“Покормит напоследок и прогонит, – решил Канин, глядя на жирную баранью похлебку. – На ночь не выгонит, велит уйти утром”. Канин сел на другую лавку, поверх брошенной на нее толстой верблюжьей кошмы. Кошма пахла острым животным духом.
Бадамцэцэг налила ему густого тягучего чая в маленькую пиалу и вернулась к огню. Канин свернул самокрутку, закурил и принялся молчать, глотая дым с чаем. Ганжуур тоже закурил. Они долго сидели молча, глядя на огонь в центре юрты.
– Зима – долгое время, – сказал наконец Ганжуур.
“Вот, – подумал Канин. – Сейчас прогонит”. Он кивнул, соглашаясь со стариком: зима – долгое время. Лишние рты ни к чему.
Больше Ганжуур не сказал ничего, и они принялись есть харшол – черный суп из баранины. Закончив еду, мужчины закурили, пока Бадамцэцэг ела, что осталось после них. Окончив, она начала чистить казан и убирать в юрте.
Канин ждал, велит ему Ганжуур уйти утром и держаться в стороне от становья или ожидается, что он поймет это сам.
Старик бросил обжигающий пальцы остаток самокрутки в огонь.
– Зима – долгое время, – повторил Ганжуур. – Большая стоянка.

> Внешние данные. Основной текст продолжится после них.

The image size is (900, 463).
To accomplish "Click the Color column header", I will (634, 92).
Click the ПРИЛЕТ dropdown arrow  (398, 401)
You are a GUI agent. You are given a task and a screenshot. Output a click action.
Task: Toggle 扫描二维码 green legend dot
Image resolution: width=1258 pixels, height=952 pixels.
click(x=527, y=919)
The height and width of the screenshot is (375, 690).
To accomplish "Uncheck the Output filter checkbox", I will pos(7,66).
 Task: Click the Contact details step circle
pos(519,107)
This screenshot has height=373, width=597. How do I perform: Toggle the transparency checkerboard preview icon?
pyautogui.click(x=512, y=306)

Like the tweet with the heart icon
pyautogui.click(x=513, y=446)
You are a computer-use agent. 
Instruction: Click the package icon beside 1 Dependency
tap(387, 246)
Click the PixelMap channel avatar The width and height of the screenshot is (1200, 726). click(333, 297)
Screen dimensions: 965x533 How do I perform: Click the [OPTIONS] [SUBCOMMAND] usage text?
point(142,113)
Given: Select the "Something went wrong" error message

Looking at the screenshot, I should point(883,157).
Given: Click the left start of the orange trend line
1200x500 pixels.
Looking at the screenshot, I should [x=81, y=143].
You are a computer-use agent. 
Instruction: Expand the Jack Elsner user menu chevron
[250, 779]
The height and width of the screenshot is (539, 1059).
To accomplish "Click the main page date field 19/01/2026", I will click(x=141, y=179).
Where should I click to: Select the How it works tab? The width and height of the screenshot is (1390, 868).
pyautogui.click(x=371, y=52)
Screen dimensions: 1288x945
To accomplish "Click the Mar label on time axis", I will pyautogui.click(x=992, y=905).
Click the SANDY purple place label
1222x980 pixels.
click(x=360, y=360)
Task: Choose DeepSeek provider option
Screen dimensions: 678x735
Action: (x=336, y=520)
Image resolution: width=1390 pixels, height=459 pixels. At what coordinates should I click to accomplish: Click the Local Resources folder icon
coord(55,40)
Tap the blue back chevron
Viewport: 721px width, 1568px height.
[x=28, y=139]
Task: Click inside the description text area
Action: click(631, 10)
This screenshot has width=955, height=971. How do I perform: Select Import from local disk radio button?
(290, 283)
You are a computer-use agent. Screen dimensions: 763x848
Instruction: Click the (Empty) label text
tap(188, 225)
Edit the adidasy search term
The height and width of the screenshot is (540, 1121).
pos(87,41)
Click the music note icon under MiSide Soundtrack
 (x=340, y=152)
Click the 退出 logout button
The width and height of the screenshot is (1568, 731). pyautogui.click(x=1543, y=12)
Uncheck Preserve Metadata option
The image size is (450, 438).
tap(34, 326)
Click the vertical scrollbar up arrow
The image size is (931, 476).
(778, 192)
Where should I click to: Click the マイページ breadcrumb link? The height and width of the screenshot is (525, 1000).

Канин не знал, что ответить, и встал. Ганжуур тоже встал и кивнул Канину на дочку.
– Большая стоянка, – старик покачал головой. – Долго. Холодно.
Так атаман Канин принял в подарок от Ганжуура его немую дочку – скоротать время стоянки. Наутро им поставили отдельную юрту, застелили пол войлоком, лавки – стегаными одеялами и подарили деревянный сундук с кованой крышкой. Бадамцэцэг принесла небольшой кожаный мешок со своими вещами и положила его под лавку. Разожгла огонь в юрте и пошла за водой.
В ту ночь Канин выяснил, что у нее шесть пальцев на левой руке.
Он не замечал этого раньше: то ли не приглядывался, то ли она ловко прятала лишний мизинец, поджав и схоронив его от посторонних глаз в грязной ладошке.
В первую ночь вместе они легли на лавку – одетые, как спали все монголы, – и Бадамцэцэг тут же уснула, прижавшись к нему теплой спиной и подтянув согнутые в коленях ноги к подбородку. Канин лежал, прислушиваясь к ее дыханию и не слыша его, словно она не дышала. “Может, немые не дышат?” – подумал Канин, и ему стало смешно. Он осторожно встал и пошел из юрты – помочиться. Выходя, оглянулся на свернувшуюся в комочек девочку и заметил, что она держиткосичку в кулачке, словно боится, что та убежит. В отблеске огня Канин увидел, что у нее два мизинца. Он остановился и пересчитал пальцы своей маленькой жены еще раз.
“Жизнь есть сон, – вспомнил Семен Егорович. – Я проснулся в новом сне”.